**EXCERPTED PASSAGE:**
On Mon, Nov 12, 2018 at 4:20 AM Florian Weimer <fweimer@redhat.com> wrote:
>
> RFC 3484 has always been rather problematic (particularly Rule 9, which
> we do not implement).
>
> I seriously doubt that there is any benefit from address sorting.  It's
> a layering violation, and it makes renumbering harder because you now
> need to consider the impact on address sorting.  Its core assumptions
> are also quite wrong on many networks (e.g., private addresses often
> have less georeplication than public Internet service, so public
> addresses are closer by).
>
> In any case, I think address sorting should be performed by the caching
> DNS resolver, not the stub resolver.

An administrator of a given machine may not have any control over the
DNS server, yet they should still be able to control address order,
e..g., to prefer IPv4 over IPv6 or vice-versa.

> Do you have a setup that actually relies on address sorting?  Do you
> have any examples where DNS provides a set of addresses for a single
> name with different labels/precedence, so that sorting the addresses
> actually has an effect?

Yes, this happens all the time.  Look no further than google.com.  It
has both A and AAAA.  As a system administrator, I should be able to
set up my prefix policy table to prefer IPv4 over IPv6 if desired.

Screenshot and document pointing data
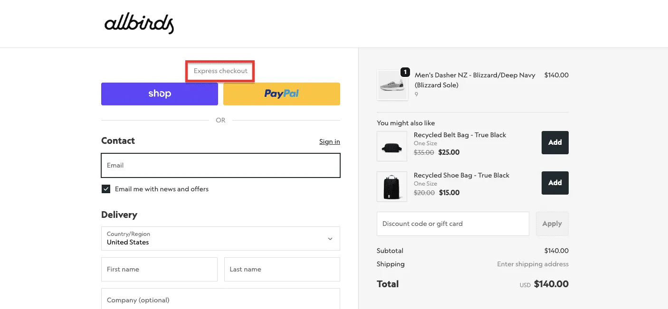Screen dimensions: 668x309
Task: Select the Shop Pay express payment option
Action: (159, 94)
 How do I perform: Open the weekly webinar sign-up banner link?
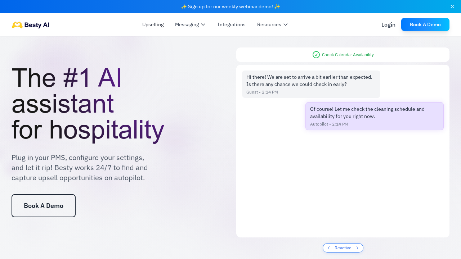pos(231,6)
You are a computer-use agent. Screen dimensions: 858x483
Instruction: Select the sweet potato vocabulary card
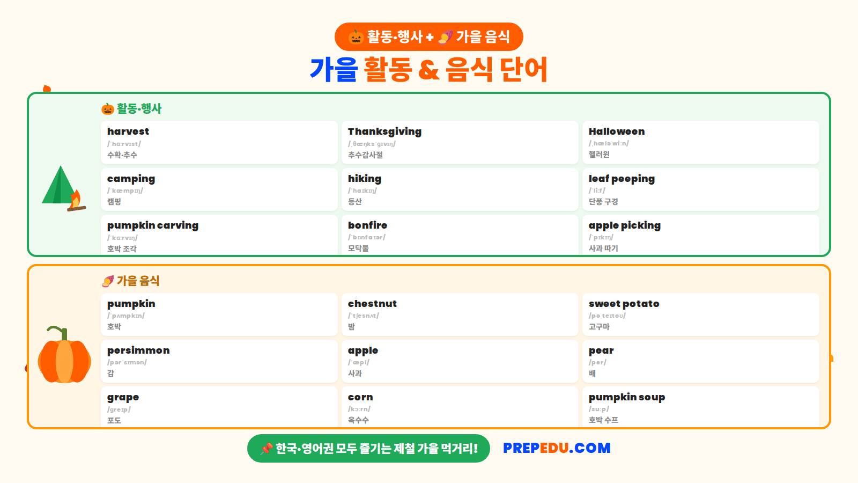pos(701,314)
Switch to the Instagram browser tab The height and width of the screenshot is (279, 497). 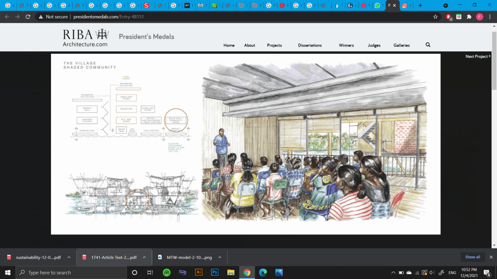pyautogui.click(x=404, y=5)
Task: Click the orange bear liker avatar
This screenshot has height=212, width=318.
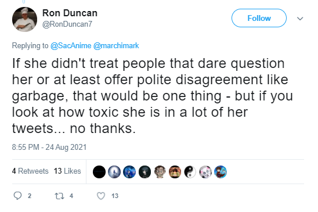Action: point(175,172)
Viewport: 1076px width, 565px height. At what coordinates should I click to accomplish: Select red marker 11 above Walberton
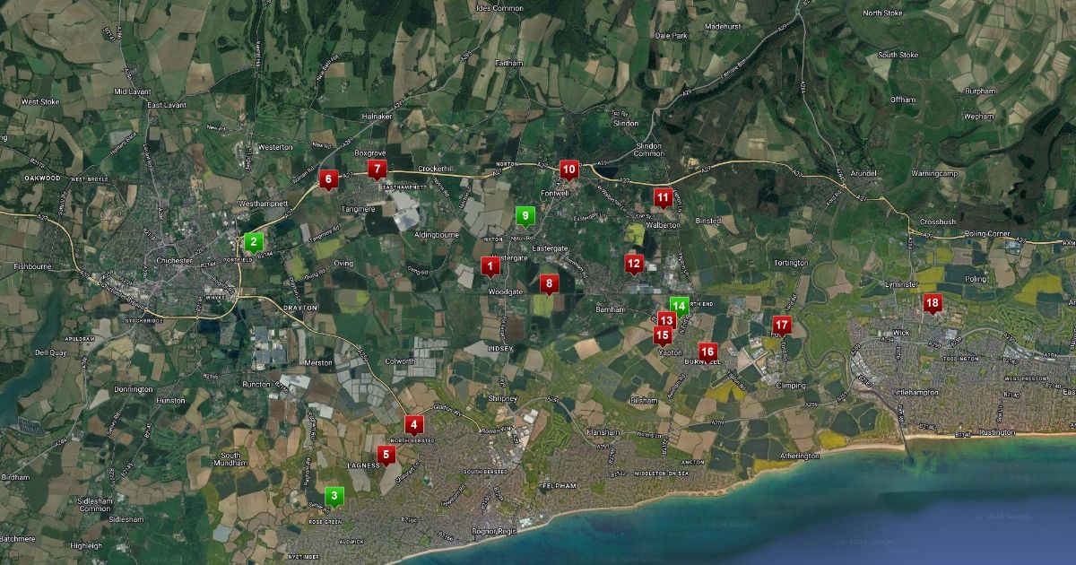663,196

**TASK LIST:**
- a) Please rewrite the address-sorting email, starting at the words "Yes, this happens" and stopping after "IPv6 if desired.", with "system administrator" changed to "network operator".
- b) Write what comes next in the email about DNS address sorting, picking up after its final sentence.

**RESPONSES BY TASK:**
- a)
Yes, this happens all the time.  Look no further than google.com.  It
has both A and AAAA.  As a network operator, I should be able to
set up my prefix policy table to prefer IPv4 over IPv6 if desired.

- b)
That is just one example.  See RFC 6724 for more examples.

One should be able to control address order without having to set up
and run their own special DNS server/proxy/whatever.

> Currently, we have a lot of code which is questionable at best when it
> makes a difference, but it's mostly unused.  I would like to remove it,
> rather than keep maintaining it.

Please don't take away this ability.  I honestly can't believe you are
even suggesting it.  That would be three steps backwards and cripple
Linux's IPv6 support.  I would have to say Linux doesn't support IPv6
if you did that.

If you don't want to update the policy table to the latest RFC, just
leave it alone and forget I said anything.